Falling Back in Love with My Point and Shoot
How I Fell Back in Love with My 35mm Point-and-Shoot
(And why I’m done overcomplicating things)
I’ve shot with everything.
SLRs, rangefinders, digital rigs with more settings than I’ll ever use. I’ve loaded film like I’m chasing some kind of artistic enlightenment. I’ve carried gear that left me sore the next day. And for what?
Lately, I’ve come back to the camera that never asked for anything but attention—my 35mm point-and-shoot.
No manual control. No changeable lenses. No ego.

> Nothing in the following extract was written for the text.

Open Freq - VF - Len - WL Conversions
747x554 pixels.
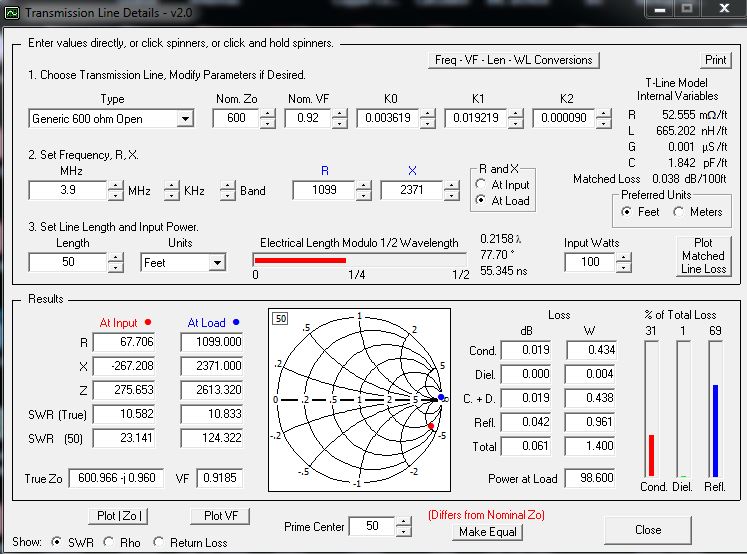[x=513, y=60]
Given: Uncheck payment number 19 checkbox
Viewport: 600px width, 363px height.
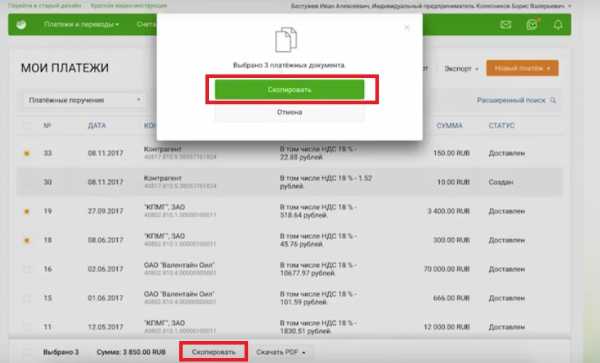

Just a plastic box, a roll of film, and a whole lot of trust.
The Simplicity is So Sick
Here’s the thing: when you strip away all the technical decisions—shutter speed, aperture, metering, lens choice—you’re left with one question:
Is this moment worth capturing?
That’s it.
And the second I stopped overthinking and just started seeing again, I started shooting more. I started having fun again. That little point-and-shoot reminded me why I picked up a camera in the first place—to document life, not to obsess over it.
The Limitations Are the Point
Autofocus is a little slow. The lens? Soft in the corners. Flash? Hits when it wants. But there’s a charm in the imperfection. The flaws became part of the story. Not a glitch—a signature.
This camera doesn’t let me control the scene. It lets me respond to it.
No preview, no playback. Just gut instinct and anticipation.
I stopped trying to make things perfect. And somehow, my work felt more honest.
It Goes Where I Go
It fits in my back pocket. I take it everywhere again—coffee runs, concerts, parking garages, late night outings, road trips, beach days.
No one feels threatened when I pull it out. There’s no “photo shoot” pressure. It’s just there, quietly waiting for the moment that matters.
The best camera is the one you actually bring with you.
This one earned that spot.
Final Thought
I didn’t expect to fall back in love with my point-and-shoot. I thought I’d outgrown it.
But it turns out, I just needed to unlearn some stuff.
The weight of “professional” had started killing my creativity.
This camera brought me back to being a witness—not a technician.
And that’s where the magic is.
So yeah, I’ll keep chasing the perfect light. But I’ll be reaching for a $60 plastic camera a little more often.
And I’ll be smiling when I press the shutter.